Akibatnya, banyak program daur ulang menghadapi tantangan untuk menciptakan sistem lingkaran tertutup ketika plastik terus digunakan kembali. Dalam banyak kasus, plastik justru mengalami penurunan kualitas jika didaur ulang. Setelah itu, ia pun tidak akan bisa didaur ulang lagi untuk kesekian kali.

Biasanya, ketika plastik sudah tidak lagi bisa didaur ulang, ada dua keluaran yang tercipta, yaitu tertimbun di tempat pembuangan sampah atau dibakar. Keduanya sama-sama menghasilkan efek merugikan. Pembakaran plastik akan melepaskan bahan kimia beracun ke udara yang menyebabkan polusi udara serta memperparah efek rumah kaca. Kemudian, plastik yang tertimbun di tempat pembuangan sampah akan terurai menjadi mikroplastik, yang muskil dihilangkan dari ekosistem.

Lantas, dengan ketidakefektifan solusi daur ulang, mengapa ia masih menjadi solusi yang populer ketika kita bicara soal polusi plastik? Salah satu jawabannya adalah karena peran industri bahan bakar fosil.

Seiring dengan ambisi transisi dari bahan bakar fosil ke energi terbarukan, industri minyak dan gas mulai beralih ke plastik sebagai pasar baru. Produksi plastik sangat bergantung pada bahan bakar fosil: industri minyak bertindak sebagai produsen sekaligus penyebab polusi plastik. Berdasarkan laporan Time, perusahaan-perusahaan ini telah berinvestasi besar-besaran dalam pembangunan fasilitas produksi plastik dan menggunakan pengaruhnya untuk mempromosikan daur ulang sebagai solusi untuk masalah plastik.

Narasi tersebut berusaha mengalihkan perhatian dari masalah utama, yaitu produksi plastik yang berlebihan, dan justru melempar tanggung jawab kepada konsumen. Dengan mempromosikan daur ulang, industri minyak seakan cuci tangan dari tanggung jawabnya. Mereka juga tak lagi disorot atas peran mereka dalam polusi plastik sekaligus terus mengeruk keuntungan dari pasar plastik yang terus berkembang.

Ilustrasi daur ulang

Ilustrasi daur ulang. FOTO/iStockphoto

Bagaimana Langkah yang Tepat?

Untuk mengatasi krisis polusi plastik, pendekatan yang lebih komprehensif mutlak dibutuhkan.
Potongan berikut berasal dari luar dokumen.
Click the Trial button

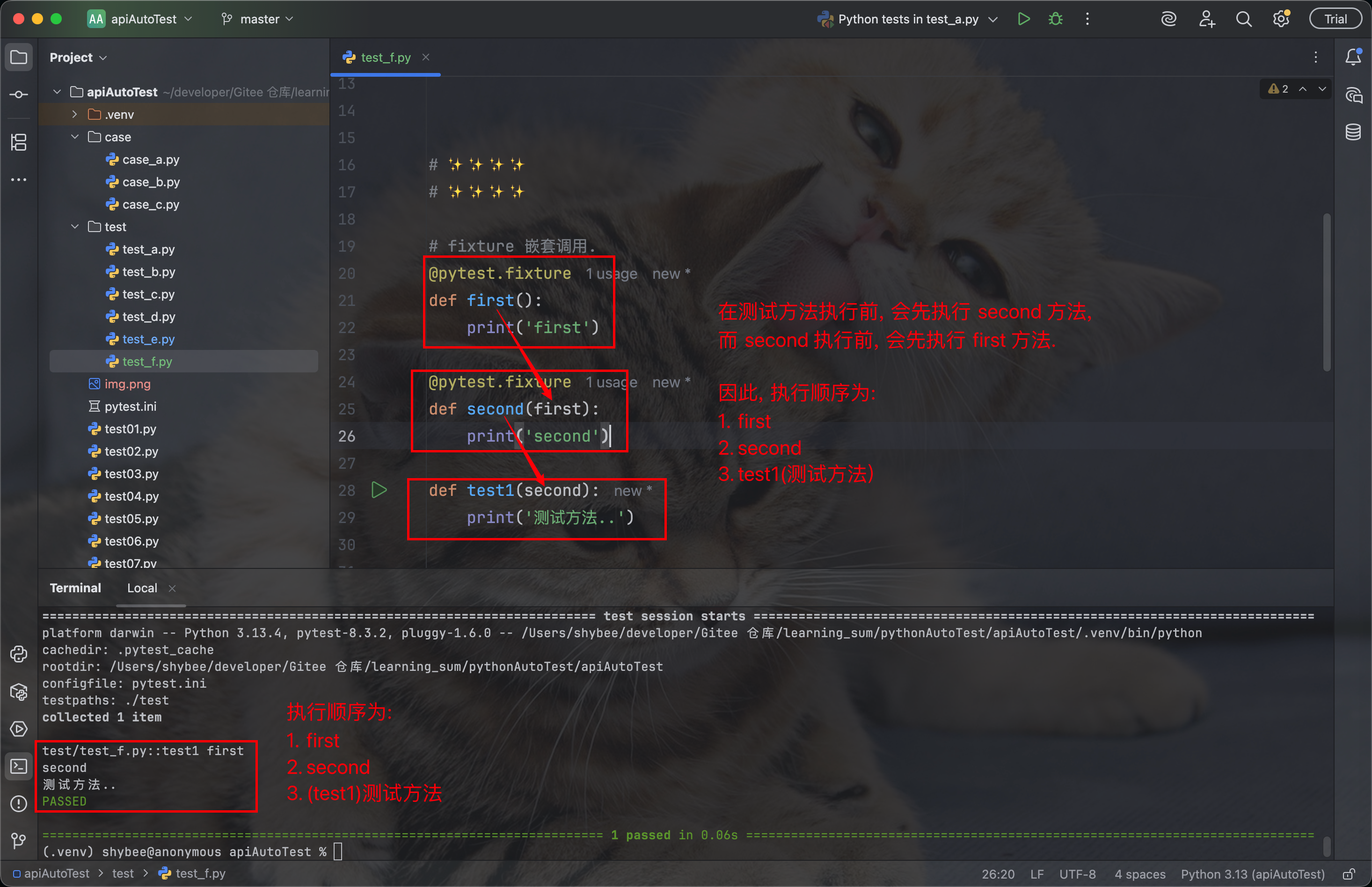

Mengurangi produksi plastik, terutama plastik sekali pakai, adalah langkah pertama yang paling krusial. Pemerintah berperan penting dalam upaya membatasi produksi plastik melalui kebijakan-kebijakannya. Mereka sangat bisa menerbitkan regulasi pembatasan produksi dan penggunaan kemasan plastik, lalu mempromosikan alternatif yang lebih berkelanjutan.
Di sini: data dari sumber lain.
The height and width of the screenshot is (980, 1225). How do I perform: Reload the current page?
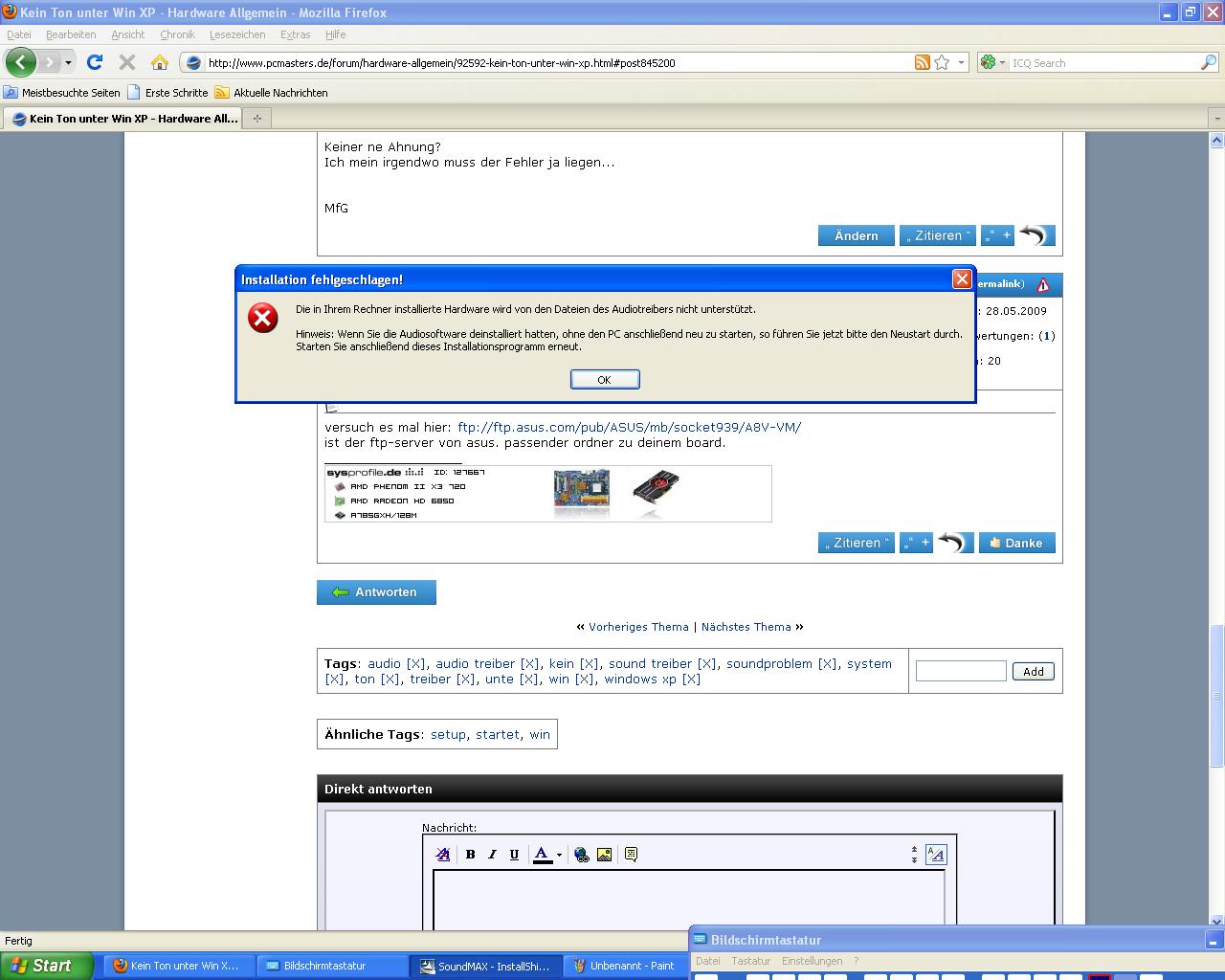94,62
Uni Eropa telah memberikan contoh yang kuat dengan melarang barang plastik sekali pakai, seperti sedotan, peralatan makan, dan piring. Negara-negara lain, termasuk Kenya dan Rwanda, telah menerapkan larangan kantong plastik untuk mengurangi dampak lingkungan dari sampah plastik.

Solusi penting lainnya adalah mengharuskan perusahaan untuk bertanggung jawab atas sampah plastik yang mereka hasilkan. Kebijakan Extended Producer Responsibility (EPR) mewajibkan perusahaan mengambil tanggung jawab penuh atas seluruh siklus hidup produknya, termasuk sampah yang dihasilkan.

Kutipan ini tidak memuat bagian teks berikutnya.